Could you copy the records below word for word, from the line containing "This screenshot has width=1433, height=760." to the line containing "(x=1254, y=741)", both lines included? Leave the pictures out.

BEGIN INPUT

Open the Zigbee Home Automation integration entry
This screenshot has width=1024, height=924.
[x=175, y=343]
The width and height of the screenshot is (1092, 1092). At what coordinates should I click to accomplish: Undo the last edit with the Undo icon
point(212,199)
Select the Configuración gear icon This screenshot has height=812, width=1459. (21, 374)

END INPUT
BEGIN INPUT

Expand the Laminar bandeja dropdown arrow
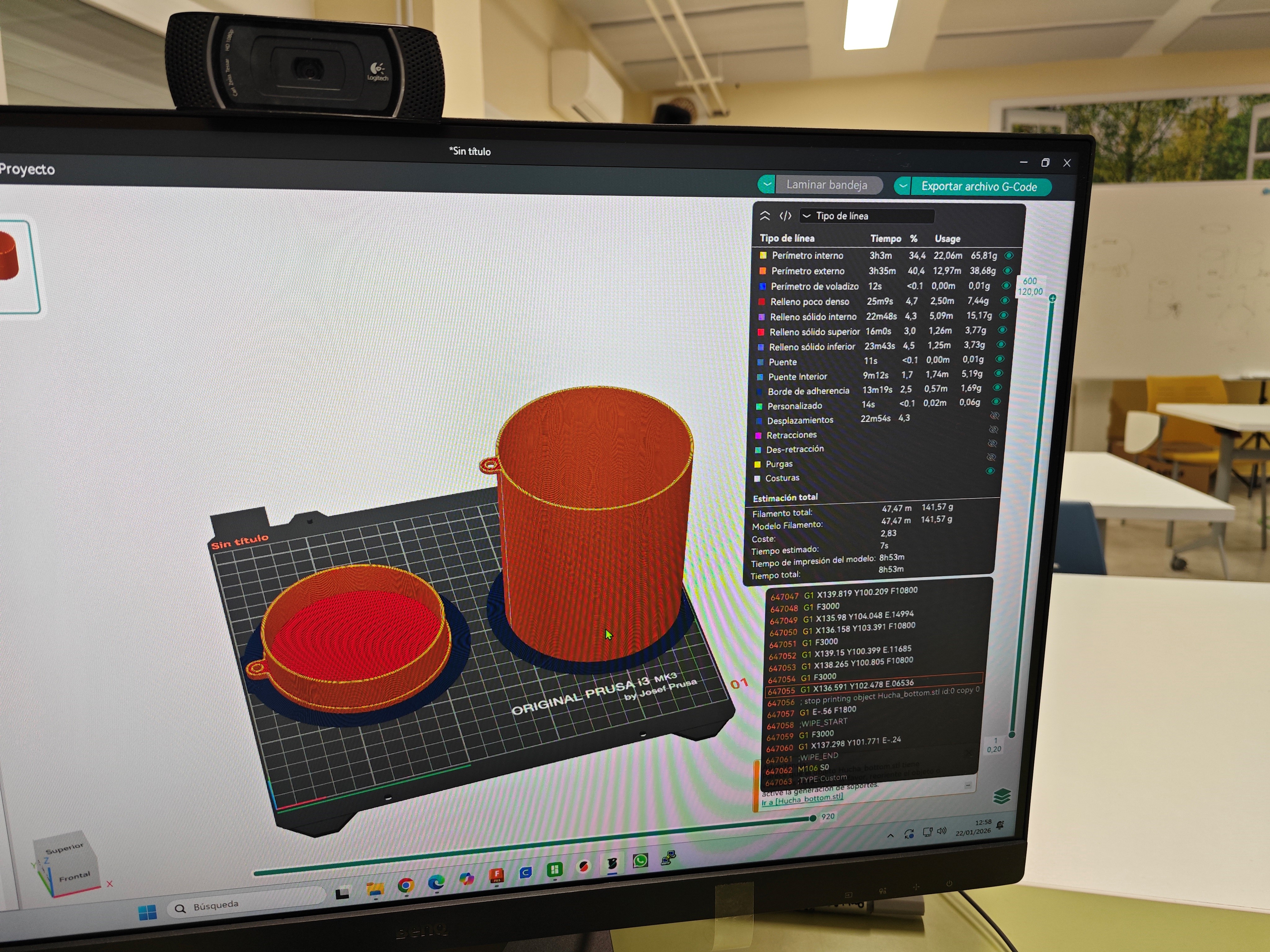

END INPUT
BEGIN INPUT

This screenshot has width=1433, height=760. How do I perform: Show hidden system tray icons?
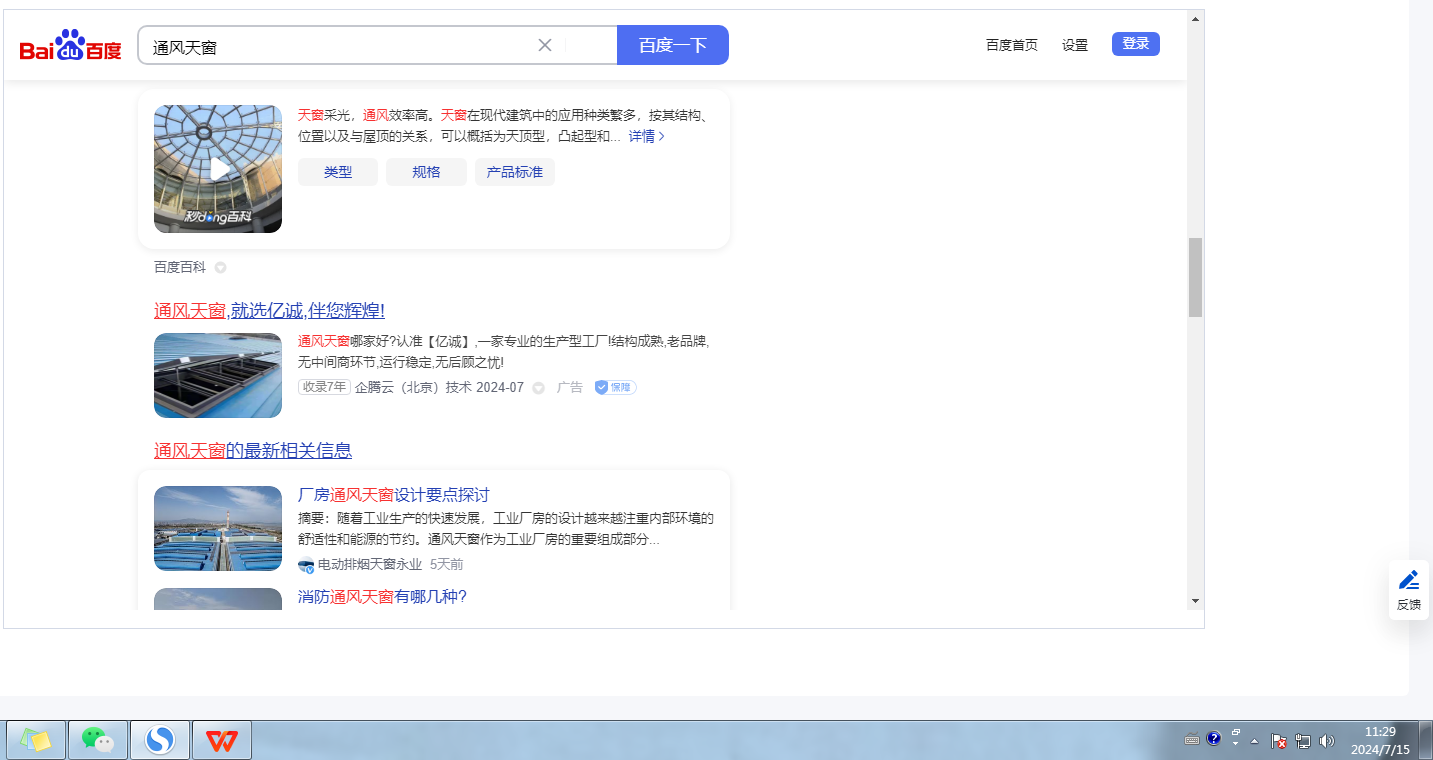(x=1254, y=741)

END INPUT

RESULT BELOW:
This screenshot has width=1433, height=760. How do I perform: Show hidden system tray icons?
(x=1254, y=741)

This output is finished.